Avista Healthcare Public Acquisition Corp. (AHPAC) said today it will merge with the nonclinical contract research organization (CRO) Envigo International Holdings in a deal designed to speed up growth for Envigo by tapping into publicly traded AHPAC’s access to capital markets.

The combined company would command an enterprise value of approximately $924 million, AHPAC and Envigo said—representing 10.6 times privately held Envigo's estimated pro forma adjusted earnings before interest, taxes, depreciation, and amortization (EBITDA) for 2018.

Envigo offers nonclinical R&D services and research models for the life sciences, chemical, crop protection, and academic markets. The company says its scientific support is designed to enable pharmaceutical companies, universities, governments, and other organizations carrying out research to reduce costs, increase speed, and enhance productivity and effectiveness in drug discovery and development.

Envigo employs more than 3800 people across more than 50 locations in 14 countries worldwide. The company is headquartered in Huntingdon, Cambridgeshire, U.K., with divisional headquarters for its research models and services business in the U.S.

Envigo was formed in 2015 through the merger of Huntingdon Life Sciences, Harlan Laboratories, and three subsidiaries: “Envigo has demonstrated the ability to execute on its acquisition growth strategy to broaden service capabilities and realize efficiencies,” David Burgstahler, AHPAC’s president and CEO, said in a statement.

In March, Envigo committed to developing and internally validating five to seven ion channel In vitro tests for measuring cardiac risk potential, in anticipation of Comprehensive In Vitro Proarrhythmia Assay (CiPA) recommendations expected by year’s end. Envigo said at the time its assays will form an integrated suite of tests that include the company’s existing hERG (Human Ether-à-go-go-Related Gene) assay. Starting in 2018, Envigo said, it expects to create between five and 10 new in vitro and in silico tests on average per year.


Focus on De-Risking Drug Development

Two months earlier in January, Envigo announced the £350,000 ($451,280) refurbishing of its three ecotoxicology laboratories in Shardlow, Derbyshire, U.K., a project that included improvements to the air conditioning, water supply, equipment, and general working environment.

That project reflects what GEN noted earlier this year as Envigo’s focus on derisking drug development using nonanimal technologies to mitigate toxicity and other major drug development risks.

“(Envigo) represents an ideal partner for AHPAC given its leading position in the global nonclinical contract research industry, attractive financial profile, and numerous avenues for growth,” Burgstahler said. “We believe the Company is well-positioned to benefit from the industry tailwinds driving growth in the nonclinical CRO sector.

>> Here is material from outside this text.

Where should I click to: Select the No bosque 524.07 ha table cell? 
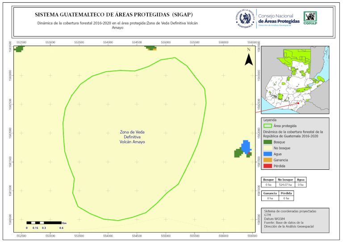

The deal—to be funded through a combination of cash, stock, and rollover debt financing—is expected to close before the end of the year, subject to customary and other closing conditions that include regulatory approvals and approvals from AHPAC's shareholders.

Once the deal is closed, Envigo will become a wholly owned subsidiary of AHPAC, which will be renamed Envigo International Holdings, and is expected to be listed on the NASDAQ stock exchange.

Envigo president and CEO Adrian Hardy, Ph.D., will hold the same position in the combined company and also serve on its board of directors. The board will also include at least two representatives of AHPAC sponsor Avista Acquisition Corp. and some members of the current Envigo’s board.

AHPAC went public last year through a $300 million initial public offering in which it sold 30 million shares at $10 per share on the NASDAQ Capital Market.

Investors in AHPAC's IPO will hold 48% of stock in the combined company, while existing equity owners of Envigo would retain 46% and AHPAC founders 6%. Envigo's key existing shareholders have agreed to remain committed long-term partners by rolling over a “significant” portion of their equity, the companies said, in return for being entitled to future cash payments pursuant to a tax receivable agreement.